My son plays travel soccer. Three nights a week, his cleats come through the front door smelling like something died in them. My husband wears steel-toed work boots for 10-hour shifts. And our mudroom? It had developed a scent that I can only describe as "locker room adjacent."
So when two products kept coming up in every conversation about shoe odor — cedar inserts and Lumi deodorizer spray — I decided to stop guessing and actually test them. Side by side. Same shoes. 48 hours. No shortcuts.
Here's exactly what happened.
How Did We Set Up the Shoe Odor Test?
We ran a 48-hour parallel test on four pairs of heavily worn shoes — two pairs treated with cedar shoe inserts, two pairs treated with Lumi Extra Strength Shoe Deodorizer Spray — judging each on smell at 12, 24, and 48 hours, ease of use, and visible residue or mess left behind.
The test shoes were not picked randomly. We used:
- A pair of 8-month-old soccer cleats (my son's, the worst offenders)
- A pair of steel-toed work boots worn daily for 6 months
- A pair of everyday gym sneakers with moderate odor
- A pair of kids' running shoes that had been sitting in a hot car for two days
Each pair was divided — one shoe in each pair got cedar, the other got Lumi spray. Yes, one shoe per pair smelled cedar-fresh while its twin got sprayed.

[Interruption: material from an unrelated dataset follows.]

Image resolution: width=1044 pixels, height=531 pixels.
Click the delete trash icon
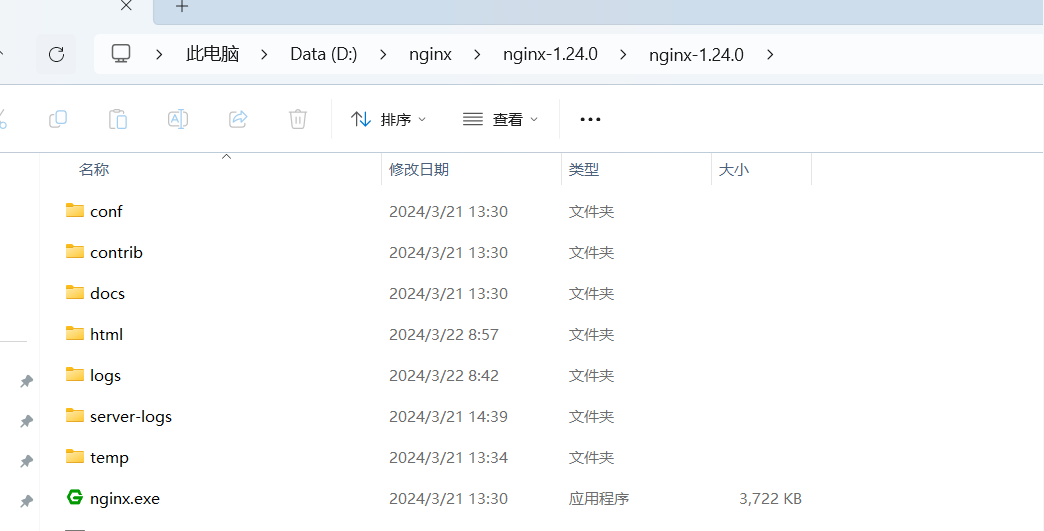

It sounds odd, but it's the only way to get an honest apples-to-apples comparison without outside variables throwing off the results.
We judged on smell intensity (a simple 1-to-5 scale, sniff-tested blind by three household members), residue left behind, and how much active effort each method required.
Fair warning: the cedar shoes smelled good walking into this test. We were genuinely curious if they'd hold up.
What You'll Need
- Cedar shoe inserts (for comparison testing)
- Old newspaper (for stuffing shoes to aid drying between wears)
- Extra Strength Shoe Deodorizer Spray Check Price →
- Small shoe-drying rack or boot dryer (to reduce moisture buildup)
What Are Cedar Shoe Inserts and Do They Actually Work?
Cedar shoe inserts are wood-based insoles or blocks made from aromatic cedar that absorb some moisture and emit a natural wood scent. They can reduce mild odors but do not neutralize existing odor compounds — they primarily mask smells with their cedar fragrance.
To be fair to cedar, it's not a bad product. Cedar wood does have real moisture-absorbing properties, and the smell is genuinely pleasant. There's a reason people have been tossing cedar blocks into closets for centuries.
But here's what we found after 12 hours with the heavily-worn cleats and work boots: the cedar smell was present, but the underlying odor hadn't gone anywhere. It was more like spraying cologne over a gym bag than actually cleaning it. You could still detect the funk underneath — the cedar was just competing with it.
At the 24-hour mark, the cedar scent had already faded noticeably on the work boot. The shoe had rewarmed after being worn again that morning, and by early afternoon, the original smell was winning.
The moderate-odor gym sneakers? Cedar actually performed reasonably well there. At 48 hours, they smelled clean-ish. But those weren't the problem shoes. Anyone who already has mild odor can probably live with a cedar insert. If you're dealing with serious stink — cleats, work boots, hot-car shoes — cedar is not going to cut it.
One more practical note: cedar inserts require sanding or refreshing every few months as their surface dulls and stops releasing scent. That's easy to forget, and once you forget, you've got a wood chip in your shoe doing essentially nothing.
Don't spray Lumi and immediately put your shoes away in a closed cabinet. Give them 10–15 minutes with the tongue pulled back and the shoe opening facing up. The formula works best when it has a moment to penetrate the lining and dry slightly — sealed airless storage right after spraying slows it down. This one habit change makes a noticeable difference in how long each treatment lasts.
How Does Lumi Spray Actually Eliminate Shoe Odor vs Just Masking It?
Lumi spray uses plant-based enzymes and natural tea tree and eucalyptus oils to neutralize odor-causing compounds at the molecular level rather than covering them with a fragrance. This means the odor is actually broken down, not just temporarily hidden.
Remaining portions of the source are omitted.